Task description →
Format the listing below as a two-column CSV with the headers "instruction" and "coordinates," one row per entry, putting each entry's text and its answer in a quoted field and replacing any line breaks with spaces. Leave the pictures out.

─── Listing ───

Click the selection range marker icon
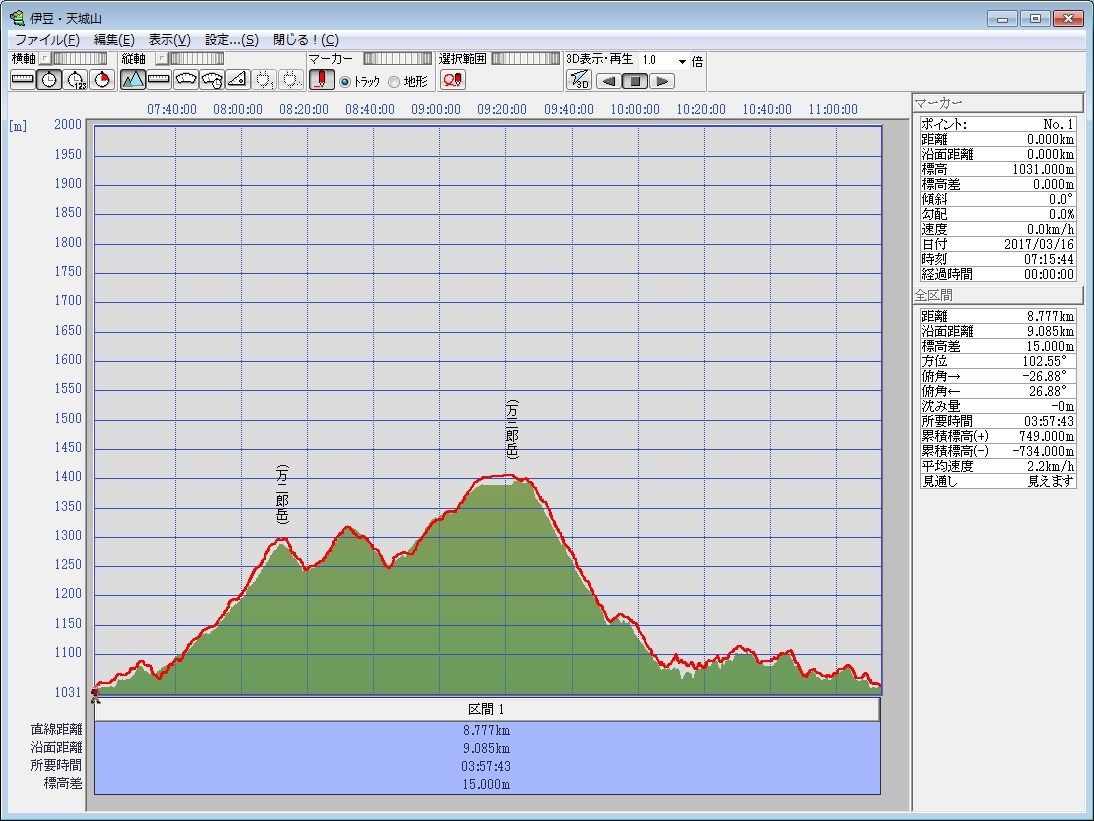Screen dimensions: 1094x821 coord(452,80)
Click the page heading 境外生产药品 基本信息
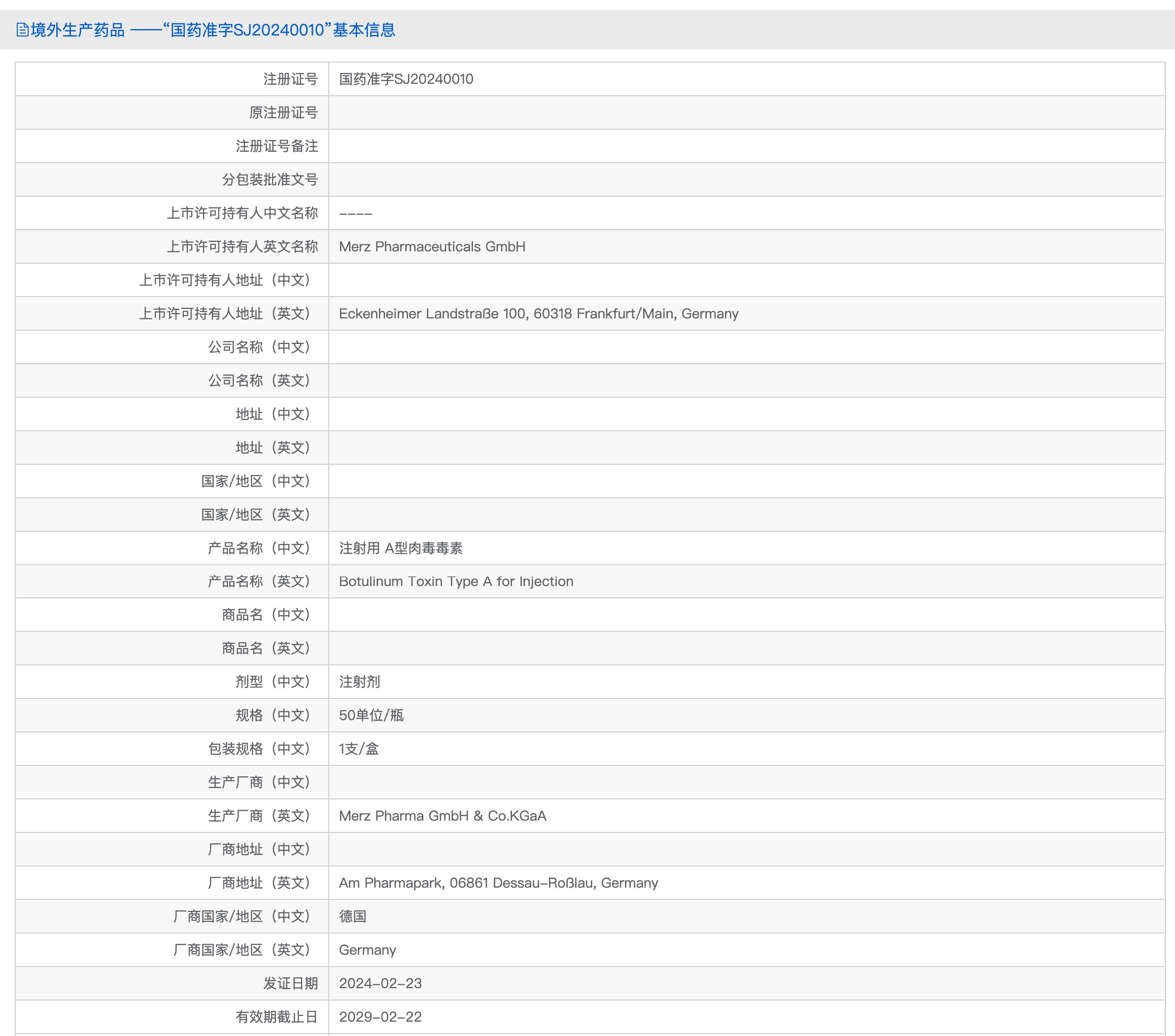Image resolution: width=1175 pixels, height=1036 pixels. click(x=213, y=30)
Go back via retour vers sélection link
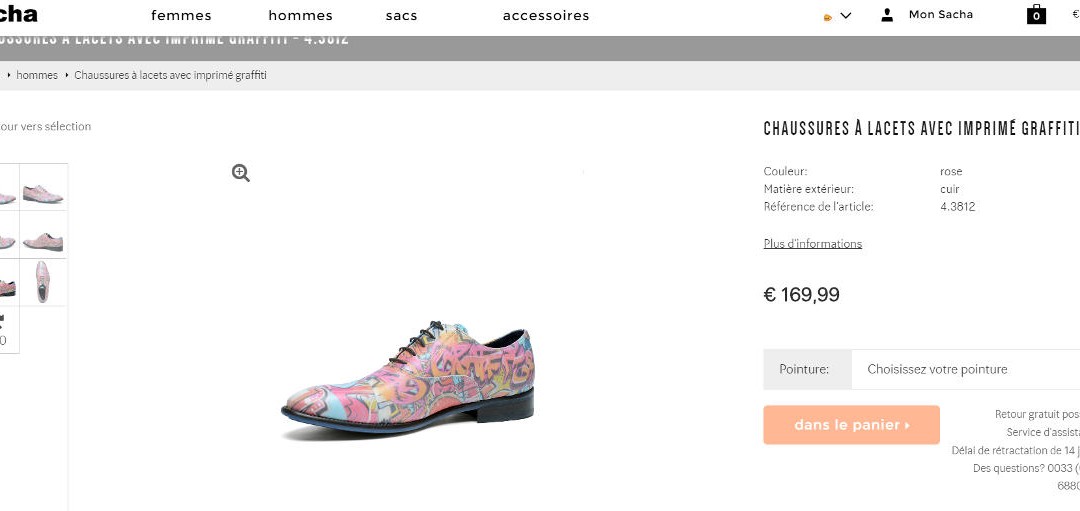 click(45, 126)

───

Solution →
instruction,coordinates
"Click the selection range marker icon","Screen dimensions: 1094x821 coord(452,80)"
"Click the page heading 境外生产药品 基本信息","Image resolution: width=1175 pixels, height=1036 pixels. click(x=213, y=30)"
"Go back via retour vers sélection link","click(45, 126)"